## HOW TO COMPLETE THIS TASK
Find the lines in the records that carry the word "agent". Copy each one.

(Pixel coordinate grounding data)
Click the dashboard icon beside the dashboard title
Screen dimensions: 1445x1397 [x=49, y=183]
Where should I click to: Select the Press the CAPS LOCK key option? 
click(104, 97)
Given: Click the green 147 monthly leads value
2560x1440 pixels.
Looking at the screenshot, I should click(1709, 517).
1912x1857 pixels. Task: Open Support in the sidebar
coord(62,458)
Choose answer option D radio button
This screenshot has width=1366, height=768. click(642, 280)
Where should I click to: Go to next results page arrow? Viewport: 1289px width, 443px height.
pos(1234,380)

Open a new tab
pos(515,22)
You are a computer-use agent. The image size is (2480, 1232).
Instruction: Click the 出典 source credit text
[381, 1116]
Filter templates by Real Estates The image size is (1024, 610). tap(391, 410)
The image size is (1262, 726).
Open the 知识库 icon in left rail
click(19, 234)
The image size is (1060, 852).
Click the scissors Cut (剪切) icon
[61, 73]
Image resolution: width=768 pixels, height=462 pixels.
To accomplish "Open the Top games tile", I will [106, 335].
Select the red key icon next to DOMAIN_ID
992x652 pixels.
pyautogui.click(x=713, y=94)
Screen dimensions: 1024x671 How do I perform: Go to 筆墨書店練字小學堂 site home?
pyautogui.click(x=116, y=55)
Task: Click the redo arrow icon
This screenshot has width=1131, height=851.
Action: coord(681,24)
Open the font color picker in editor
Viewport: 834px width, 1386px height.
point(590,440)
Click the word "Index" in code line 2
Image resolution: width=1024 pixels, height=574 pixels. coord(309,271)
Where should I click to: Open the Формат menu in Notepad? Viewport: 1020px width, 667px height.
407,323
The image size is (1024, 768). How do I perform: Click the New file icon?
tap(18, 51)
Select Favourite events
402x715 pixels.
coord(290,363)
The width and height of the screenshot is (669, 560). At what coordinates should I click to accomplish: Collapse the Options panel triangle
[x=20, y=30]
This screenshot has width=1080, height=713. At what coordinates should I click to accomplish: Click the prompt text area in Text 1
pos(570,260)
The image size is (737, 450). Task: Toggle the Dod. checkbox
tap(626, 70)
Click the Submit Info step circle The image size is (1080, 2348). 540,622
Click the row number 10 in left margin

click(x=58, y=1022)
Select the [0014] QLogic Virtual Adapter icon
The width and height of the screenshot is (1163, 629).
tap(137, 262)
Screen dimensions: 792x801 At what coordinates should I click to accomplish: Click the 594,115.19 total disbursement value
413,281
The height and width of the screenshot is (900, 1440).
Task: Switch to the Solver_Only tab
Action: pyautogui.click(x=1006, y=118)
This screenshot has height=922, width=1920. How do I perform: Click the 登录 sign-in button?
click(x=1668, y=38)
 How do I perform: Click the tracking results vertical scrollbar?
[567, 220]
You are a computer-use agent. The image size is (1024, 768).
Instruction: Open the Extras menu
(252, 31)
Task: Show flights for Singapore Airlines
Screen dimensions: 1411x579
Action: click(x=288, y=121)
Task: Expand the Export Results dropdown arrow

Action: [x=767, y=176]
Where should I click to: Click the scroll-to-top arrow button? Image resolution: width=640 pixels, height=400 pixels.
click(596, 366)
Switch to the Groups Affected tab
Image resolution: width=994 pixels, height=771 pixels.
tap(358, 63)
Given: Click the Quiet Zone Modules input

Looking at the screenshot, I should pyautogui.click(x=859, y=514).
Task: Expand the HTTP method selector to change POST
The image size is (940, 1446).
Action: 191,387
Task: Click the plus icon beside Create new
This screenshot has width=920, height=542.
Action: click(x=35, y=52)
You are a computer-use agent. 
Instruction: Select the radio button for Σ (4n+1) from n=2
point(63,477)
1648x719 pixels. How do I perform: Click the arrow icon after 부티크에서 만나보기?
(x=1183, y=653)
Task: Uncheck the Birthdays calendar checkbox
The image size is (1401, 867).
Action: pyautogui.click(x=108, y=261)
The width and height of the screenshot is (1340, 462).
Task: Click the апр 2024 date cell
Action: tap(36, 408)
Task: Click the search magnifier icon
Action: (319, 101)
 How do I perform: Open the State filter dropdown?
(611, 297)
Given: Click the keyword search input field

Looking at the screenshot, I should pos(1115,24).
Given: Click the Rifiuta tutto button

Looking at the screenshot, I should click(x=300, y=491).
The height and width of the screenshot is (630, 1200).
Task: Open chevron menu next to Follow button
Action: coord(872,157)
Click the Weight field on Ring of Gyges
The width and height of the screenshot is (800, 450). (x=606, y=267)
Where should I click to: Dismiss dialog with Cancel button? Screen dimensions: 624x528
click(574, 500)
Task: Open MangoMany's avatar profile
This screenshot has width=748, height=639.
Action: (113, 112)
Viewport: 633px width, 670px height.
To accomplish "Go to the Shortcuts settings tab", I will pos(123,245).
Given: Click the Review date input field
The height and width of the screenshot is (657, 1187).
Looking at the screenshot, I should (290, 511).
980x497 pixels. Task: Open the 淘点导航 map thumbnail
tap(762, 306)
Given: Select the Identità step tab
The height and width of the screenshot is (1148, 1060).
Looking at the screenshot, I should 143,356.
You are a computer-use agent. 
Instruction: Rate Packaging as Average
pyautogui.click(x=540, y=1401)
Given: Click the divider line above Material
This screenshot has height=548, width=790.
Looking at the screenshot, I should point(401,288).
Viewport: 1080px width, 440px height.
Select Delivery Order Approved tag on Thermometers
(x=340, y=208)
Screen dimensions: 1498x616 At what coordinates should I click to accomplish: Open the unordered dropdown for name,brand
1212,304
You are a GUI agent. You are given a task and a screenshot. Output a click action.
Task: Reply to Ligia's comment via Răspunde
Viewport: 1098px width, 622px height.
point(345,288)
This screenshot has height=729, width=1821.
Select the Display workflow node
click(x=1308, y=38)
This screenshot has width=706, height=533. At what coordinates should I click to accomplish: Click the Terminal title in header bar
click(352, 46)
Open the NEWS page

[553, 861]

## SOLUTION FOR THIS TASK
You are a computer-use agent. The image size is (2480, 1232).
You are a computer-use agent. The image size is (1024, 768).
You are a computer-use agent. 
You are a computer-use agent. 
You are a GUI agent. You are given a task and a screenshot. Output a click action.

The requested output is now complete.